Extract
The present invention discloses a heat exchanging apparatus including a plate type heat exchanger auxiliary vessel arrangement whereby the auxiliary vessel contains fluid in more than one phase to enable the corresponding plate type heat exchanger to be flooded with heat exchanger fluid in order to fully employ its heat exchange surfaces in the task of exchanging heat.

Description

    BACKGROUND OF THE INVENTION
  • 1. Field of the Invention
  • The present invention relates to improvements in plate type heat exchangers, particularly plate type heat exchangers used as evaporators in vapor compression refrigeration, heat pump systems, and dedicated heat recovery chiller systems.
  • 2. Description of the Related Art
  • Plate type heat exchangers have been utilized in the past in many applications, including vapor compression refrigeration systems.
  • However, these heat exchangers suffer from a problem, in that when employed as an evaporator in a vapor compression refrigeration cycle, they are often just upstream of a compressor. Because liquid plate refrigerant entrained in a gas phase refrigerant flowing from the evaporator into the compressor tends to damage the compressor and also reduces its efficiency, fluid emerging from an evaporator is ideally essentially vapor.
  • In the past, prior art plate heat exchanger evaporators in these applications could not be fully utilized regarding their heat transfer capabilities. Particularly the total available heat exchange surface area could not be fully utilized, because a portion of the plate heat exchanger, usually near the top, would be purposely kept essentially free of liquid evaporant, ensuring that eventually any vapor state refrigerant would exit at the top, adjacent the outlet to the plate type heat exchanger. In this manner, a portion of the heat transfer area of the plates would be used to contain vapor refrigerant just prior to exiting the exchanger, instead being used to evaporate liquid refrigerant.
  • The result is that a portion of the plate heat exchanger would be underutilized for its intended purpose of evaporating liquid refrigerant.
  • This situation resulted in plate heat exchangers which were oversized and meanwhile underutilized for their intended purpose.
  • BRIEF SUMMARY OF THE INVENTION
  • The present invention is directed toward providing a plate heat exchanger apparatus which fully utilizes the heat exchanger areas of the plates.
  • Particularly, the present invention sets out a plate heat exchanger apparatus having an secondary or auxiliary vessel for containing liquid, gas, and/or a liquid-gas mixture.

Exercise input
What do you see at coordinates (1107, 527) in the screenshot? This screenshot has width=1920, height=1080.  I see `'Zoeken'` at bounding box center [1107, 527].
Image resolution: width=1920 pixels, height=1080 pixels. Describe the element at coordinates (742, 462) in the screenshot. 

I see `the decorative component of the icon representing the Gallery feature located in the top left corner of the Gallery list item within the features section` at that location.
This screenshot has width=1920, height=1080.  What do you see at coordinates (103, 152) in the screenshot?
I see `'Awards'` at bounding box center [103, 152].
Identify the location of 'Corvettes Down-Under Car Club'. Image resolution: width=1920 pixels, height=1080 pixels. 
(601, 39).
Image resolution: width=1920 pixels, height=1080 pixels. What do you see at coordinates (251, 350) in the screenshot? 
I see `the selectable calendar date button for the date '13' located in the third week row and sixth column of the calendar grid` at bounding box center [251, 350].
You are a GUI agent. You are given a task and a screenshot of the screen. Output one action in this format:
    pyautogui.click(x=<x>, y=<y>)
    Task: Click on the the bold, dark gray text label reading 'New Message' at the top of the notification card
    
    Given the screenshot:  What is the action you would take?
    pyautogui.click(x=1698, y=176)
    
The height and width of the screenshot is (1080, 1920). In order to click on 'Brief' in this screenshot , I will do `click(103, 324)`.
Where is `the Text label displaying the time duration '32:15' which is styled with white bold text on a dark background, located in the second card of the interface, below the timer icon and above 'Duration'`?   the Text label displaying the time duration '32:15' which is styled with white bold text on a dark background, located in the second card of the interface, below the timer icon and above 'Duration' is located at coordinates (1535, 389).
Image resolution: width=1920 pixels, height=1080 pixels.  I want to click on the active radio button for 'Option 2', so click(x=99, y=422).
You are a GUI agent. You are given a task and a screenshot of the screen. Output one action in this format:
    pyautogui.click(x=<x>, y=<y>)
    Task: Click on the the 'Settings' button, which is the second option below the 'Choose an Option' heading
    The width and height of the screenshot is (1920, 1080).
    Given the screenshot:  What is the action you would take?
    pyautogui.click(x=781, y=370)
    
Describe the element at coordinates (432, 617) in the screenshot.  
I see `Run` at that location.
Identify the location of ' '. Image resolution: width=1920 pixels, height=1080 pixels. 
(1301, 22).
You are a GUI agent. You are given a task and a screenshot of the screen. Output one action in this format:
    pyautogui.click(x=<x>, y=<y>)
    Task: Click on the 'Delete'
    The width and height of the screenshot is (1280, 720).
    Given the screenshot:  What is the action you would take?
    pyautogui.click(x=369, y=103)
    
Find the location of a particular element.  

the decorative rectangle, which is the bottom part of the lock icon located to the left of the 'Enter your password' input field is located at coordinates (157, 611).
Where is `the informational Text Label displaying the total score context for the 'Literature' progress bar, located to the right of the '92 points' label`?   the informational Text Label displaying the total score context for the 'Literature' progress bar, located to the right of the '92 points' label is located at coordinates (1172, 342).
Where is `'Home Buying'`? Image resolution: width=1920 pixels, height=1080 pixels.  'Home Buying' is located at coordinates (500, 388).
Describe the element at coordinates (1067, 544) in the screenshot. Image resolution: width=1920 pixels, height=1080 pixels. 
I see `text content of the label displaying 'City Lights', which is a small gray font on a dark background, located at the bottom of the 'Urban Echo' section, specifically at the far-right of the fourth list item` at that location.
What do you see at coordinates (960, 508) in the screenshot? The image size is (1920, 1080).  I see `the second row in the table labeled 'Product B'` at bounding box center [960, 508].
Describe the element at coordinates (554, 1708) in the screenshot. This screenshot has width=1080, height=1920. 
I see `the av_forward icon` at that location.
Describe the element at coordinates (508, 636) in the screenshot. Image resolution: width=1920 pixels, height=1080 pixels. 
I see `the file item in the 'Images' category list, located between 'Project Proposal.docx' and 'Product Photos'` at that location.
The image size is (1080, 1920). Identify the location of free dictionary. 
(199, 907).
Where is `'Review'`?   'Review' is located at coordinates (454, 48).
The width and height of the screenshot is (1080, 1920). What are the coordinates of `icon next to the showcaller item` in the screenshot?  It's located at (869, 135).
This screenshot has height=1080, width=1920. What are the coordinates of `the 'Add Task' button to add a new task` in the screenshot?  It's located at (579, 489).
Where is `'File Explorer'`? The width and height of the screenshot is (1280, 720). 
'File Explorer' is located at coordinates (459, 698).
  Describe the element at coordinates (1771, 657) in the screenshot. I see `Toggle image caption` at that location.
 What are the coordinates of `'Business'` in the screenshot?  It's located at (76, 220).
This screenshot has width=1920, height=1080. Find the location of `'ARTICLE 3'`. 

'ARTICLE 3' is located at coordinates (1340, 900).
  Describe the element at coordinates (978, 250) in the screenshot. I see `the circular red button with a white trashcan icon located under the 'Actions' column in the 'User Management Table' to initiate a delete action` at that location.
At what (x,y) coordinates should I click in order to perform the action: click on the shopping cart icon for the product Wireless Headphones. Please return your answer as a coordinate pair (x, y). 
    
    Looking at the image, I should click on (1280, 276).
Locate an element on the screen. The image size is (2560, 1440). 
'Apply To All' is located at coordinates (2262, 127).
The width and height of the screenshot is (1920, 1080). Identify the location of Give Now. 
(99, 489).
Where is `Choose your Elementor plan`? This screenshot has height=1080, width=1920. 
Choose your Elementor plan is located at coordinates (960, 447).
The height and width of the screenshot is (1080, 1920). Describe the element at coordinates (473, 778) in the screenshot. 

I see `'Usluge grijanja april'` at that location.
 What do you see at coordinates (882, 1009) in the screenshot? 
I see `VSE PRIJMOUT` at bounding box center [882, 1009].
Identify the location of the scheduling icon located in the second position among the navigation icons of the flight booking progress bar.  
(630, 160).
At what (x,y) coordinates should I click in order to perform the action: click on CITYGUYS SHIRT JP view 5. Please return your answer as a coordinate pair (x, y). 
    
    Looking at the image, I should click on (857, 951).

The tasks
a: Format the rows as a numbered list, starting from the first row and running up to and including the line with "decorative component of". Leave out any blank lines.
b: Resume the patent text on plate heat exchangers from the point where it stops.

Final answers
a:
1. What do you see at coordinates (1107, 527) in the screenshot? This screenshot has width=1920, height=1080.  I see `'Zoeken'` at bounding box center [1107, 527].
2. Image resolution: width=1920 pixels, height=1080 pixels. Describe the element at coordinates (742, 462) in the screenshot. 
3. I see `the decorative component of the icon representing the Gallery feature located in the top left corner of the Gallery list item within the features section` at that location.

b:
  • More particularly, the present invention provides an arrangement for accommodating fluid exiting a plate heat exchanger which is employed as an evaporator in a vapor compression refrigeration cycle. The arrangement includes an auxiliary vessel downstream of the evaporator heat exchanger, upstream of the compressor.
  • In this manner, the evaporation plate heat exchanger may be filled (flooded) with refrigerant in order to utilize all available plate heat exchange surface area for exchanging heat, while allowing the exiting fluid to travel to the auxiliary vessel, such that substantially only vapor exits the auxiliary vessel.
  • BRIEF DESCRIPTION OF THE SEVERAL VIEWS OF THE DRAWINGS
  • FIG. 1 is a schematic view of the present invention.
  • DETAILED DESCRIPTION OF THE INVENTION
  • The present invention sets out a two chamber plate heat exchanger having an additional chamber for accepting and controlling refrigerant or other fluid in two thermodynamic phases—gas and liquid. The invention further sets out a system for utilizing and controlling the fluid in the system.
  • The inventive two chamber plate heat exchanger may be advantageously employed as an evaporator for refrigerant in a closed-loop vapor compression refrigerant cycle.
  • Referring to FIG. 1, a vapor compression refrigeration cycle including the present invention is shown.
  • Refrigerant 11 is condensed to a liquid state 12 in the condenser element 11 before exposure to the expansion valve 9. The expansion valve 9 may be controlled as set out below.
  • Depending on the position of the expansion valve 9, the thermodynamic condition of the condensed refrigerant 8 is variously, entirely, in liquid state, or a two-phase liquid vapor state. It is introduced into the plate heat exchanger 1 which together with the secondary or auxiliary vessel 4 forms the evaporative heat exchanger apparatus of the present invention.
  • The refrigerant in the secondary vessel or auxiliary vessel 4 may be in liquid phase, gas phase, and/or a mixed liquid gas phase.
  • The secondary vessel 4 may be arranged above or on top of the evaporative plate heat exchanger 1.
  • Liquid refrigerant 8 is introduced into the evaporative plate heat exchanger 1 at or near a bottom portion of the exchanger 1. Warm fluid 5 from the building load 16 which is to be chilled via the phase change of the refrigerant in the evaporative plate heat exchanger 1 is introduced into the exchanger 1. Because the secondary vessel 4 is arranged to accommodate the gas and non-gas phases of this refrigerant, the evaporative plate heat exchanger 1 can be more effectively utilized to exchange heat from the building load 16 to the refrigerant 8. Specifically, there is no need to allow empty space at the top of the evaporative plate heat exchanger 1 to ensure that no liquid leaves the exchanger en route to the compressor 10 inlet, because the inventive element of the secondary vessel 4 is specifically arranged to perform the function of holding and managing the gas and non-gas phase refrigerant. In this way, the entire surface area of the evaporative plate heat exchanger 1 can be utilized to exchange heat from the building load 16 to the refrigerant 8.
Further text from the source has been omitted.